### Quoted passage
***

Jan 3, 2015

4 Guardrails for Marriage

Well, it’s a new year and with that I have been thinking about my life and relationships as many people do this time of year. I thought about my children and their lives, our family stateside, my dear friends and then I reflected on my husband.  I realized that this year we will celebrate our 24th wedding anniversary. My husband is my best friend, literally, not just as a cliché. We have such a wonderful marriage. The fact that we’ve made it 24 years in today’s world is pretty amazing but it didn’t happen by accident.



I remember sitting in church one night and our pastor was away preaching somewhere else so we had a fill-in preacher in the pulpit. I remember the sermon like it was yesterday. The preacher preached on putting up guardrails in our lives; putting up some protection along the slippery roads of life that would keep us safe in times of trouble. We decided that night that we were going to establish those guardrails and live by them to keep us from veering off the right path as our lives moved through days and years.

We established many guardrails for our family but the most important guardrails we built were those in our marriage. I believe and know that those guardrails have kept us from many an accident. Many times we could have careened off the winding road of life and into a ditch of destruction if it hadn’t been for those guardrails.




The following guardrails (to mention just a few) have protected us from the pitfalls the world sets for today’s marriages and my prayer is that they will help you also. It’s never too late to start.

1. Guardrail of a Daily Walk With the Lord – There is power in a reverent fear of God. When we realize who He is and who we are, we are far more apt to consider the consequences of our actions. The only way to truly know who He is is to get to know him through prayer and reading His Word.

A. Reading His Holy Word is a necessity. How can we ever know what He wants us to know if we don’t read His Love Letter to us? Through his Word we begin to truly know who He is. We learn what He wants for us and how much we mean to Him through a daily walk with the Lord. Take the time necessary to read His Holy Word daily! Those Words are Holy and powerful and able to help in time of distraction or temptation.

***

### Information shown
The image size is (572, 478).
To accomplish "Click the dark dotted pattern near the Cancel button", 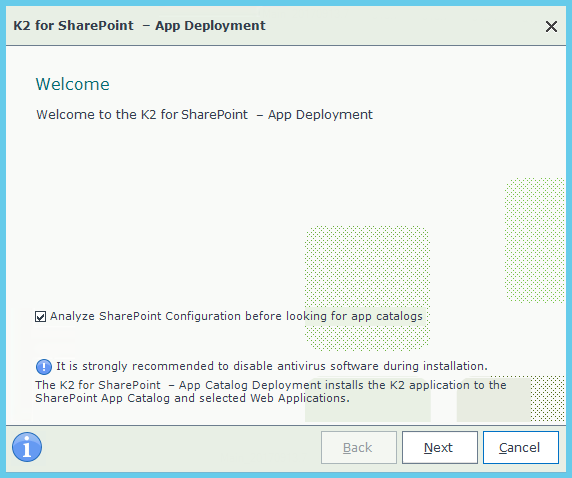I will click(547, 399).
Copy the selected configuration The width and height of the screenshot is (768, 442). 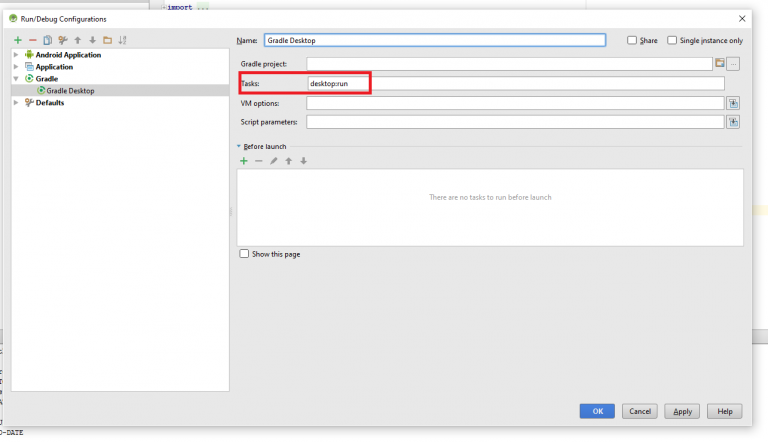pyautogui.click(x=47, y=40)
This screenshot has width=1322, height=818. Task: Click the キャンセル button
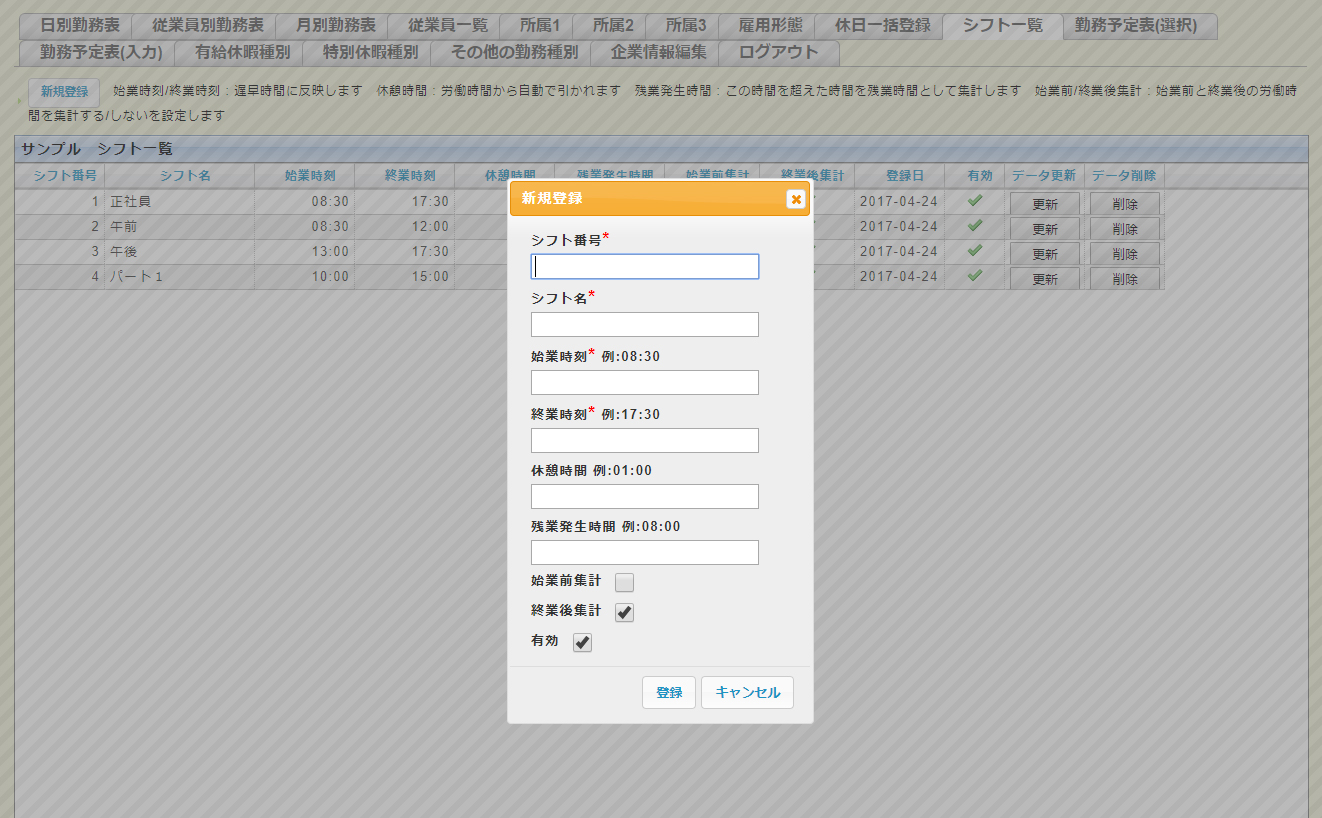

***

### Directives
1. Write out the stretch of the marriage guardrails post from "I remember sitting" through "for those guardrails." word for word.
2. According to the marriage guardrails post, why does a daily walk with the Lord serve as a guardrail? Answer in one to three sentences.
The data is separate material from the marriage guardrails post.

### Answers to the exercise
1.
I remember sitting in church one night and our pastor was away preaching somewhere else so we had a fill-in preacher in the pulpit. I remember the sermon like it was yesterday. The preacher preached on putting up guardrails in our lives; putting up some protection along the slippery roads of life that would keep us safe in times of trouble. We decided that night that we were going to establish those guardrails and live by them to keep us from veering off the right path as our lives moved through days and years.

We established many guardrails for our family but the most important guardrails we built were those in our marriage. I believe and know that those guardrails have kept us from many an accident. Many times we could have careened off the winding road of life and into a ditch of destruction if it hadn’t been for those guardrails.

2. There is power in a reverent fear of God. When people realize who He is and who they are, they are far more apt to consider the consequences of their actions. The way to truly know Him is through prayer and reading His Word.